The most important classes here are


The SceneAnalyzer class manages your data set and allows you to search for scenes by labels or by planes (see e.g. beginByLabel and beginByPlane). It also allows you to iterate over the search results. It has functions for precomputing planes similar to the wrapper and will also parse saved plane files before attempting to fit a new plane into a scene (which is obvious if you consider that the wrapper uses this class for its search operations).
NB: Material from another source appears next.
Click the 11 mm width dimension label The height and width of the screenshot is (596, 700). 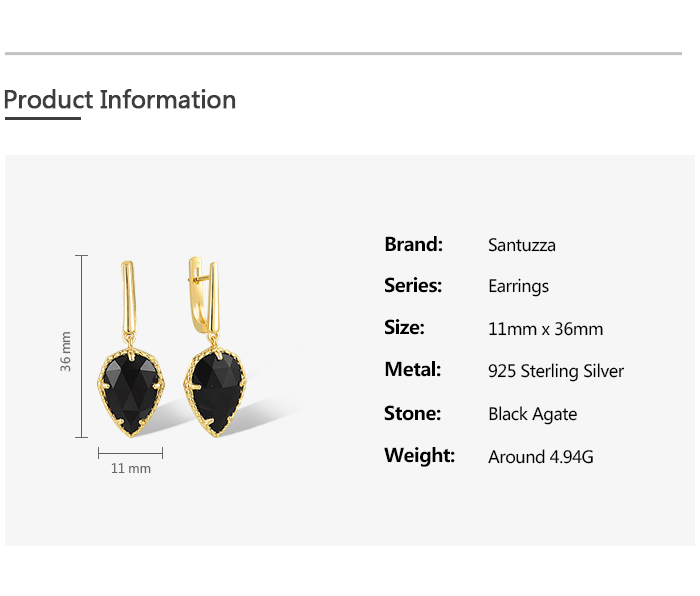point(130,468)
SceneAnalyzer assigns an ID to all the scenes it manages, in alphabetical order of the file name of the depth image belonging to the scene. When searching for planes, the result will always contain this scene ID, which can then be used with the other functions. For example, when you have found a scene that you want to use for a simulation, you can call createSimulator with the scene ID to comfortably construct a Simulator for this scene. If you have the plane available at this time, you can even pass it directly to createSimulator and it will be registered automatically (alternatively, you can use setGroundPlane on the Simulator instance to specify the plane after construction).
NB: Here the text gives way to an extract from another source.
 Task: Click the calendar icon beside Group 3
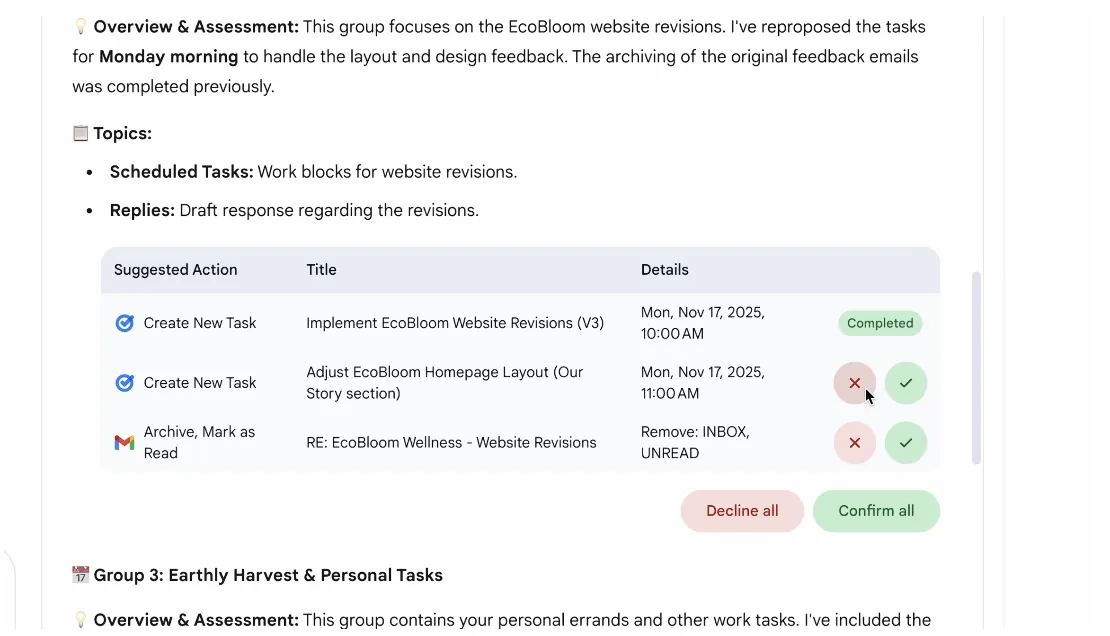[81, 575]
This class manages the simulation of dropping objects for a single scene. It facilitates the creation of one or more DroppableObjects to use for the simulation and allows setting parameters like the gravity vector or the maximum attempts. Object-specific parameters like desired occlusion can be set directly on the objects returned by createObject. When you are ready to start the simulation, call execute. This function will run the simulation and repeat it up to max attempts times, or until an optimal result (i.e. a result where all restrictions are met) is found. In the case that no optimal result can be computed within the max attempts, the best one found will be returned. The result also contains a status to indicate success and failure, amongst others. The parameters of the dropped objects after the simulation can be retrieved from the DroppableObjects themselves (see below).


A DroppableObject represents a single object that can be dropped into a scene. It should always be created through the Simulator instance you are currently using by calling its createObject function - otherwise it won't know that you have created a new object. You can create as many objects as you want by calling the createObject function multiple times.

When creating an object through the simulator, it will return a pointer to the newly created object. Use this pointer for all simulation settings that need to be made on a per-object basis, like the desired occlusion or that the object must not tilt over. After performing a simulation, you can read out the simulation result for the object using getFinalOcclusion, getFinalRotation etc. (see the API documentation for a complete list).


A GroundPlane represents the plane that the objects will be dropped on during simulations. It consists of a simple plane definition, i.e. a normal and a distance along this normal, and a set of vertices that are considered inliers of the plane. Normally, you won't need to construct these planes yourself; they are usually created by TraDaG by fitting them into the scenes using a RANSAC-based approach.

When you use a SceneAnalyzer, it will give you GroundPlanes for the search results if you search for scenes by plane. If you don't use this and only work on a single scene, you have the option to use the ImageLabeling class to manually fit a plane.

You can only use a single GroundPlane at a time for a simulation. To register it with the Simulator, call the setGroundPlane function. When using a SceneAnalyzer, you can also directly create the Simulator with a pre-registered GroundPlane by calling the createSimulator overload.

Some simulation parameters can be set on the GroundPlane object, like the restitution and friction.

Other Classes

The CameraManager class holds all the camera parameters of the data set (or the scene) you are working with. You usually only need to construct an object of this class once and then pass it to the various classes that require it.

ImageLabeling is a class that can be used to fit planes into scenes. If you use a SceneAnalyer, it will already do this for you and you shouldn't need to interact with this class. If you only work with a single scene, you can use this class to get your GroundPlane (see findPlaneForLabel).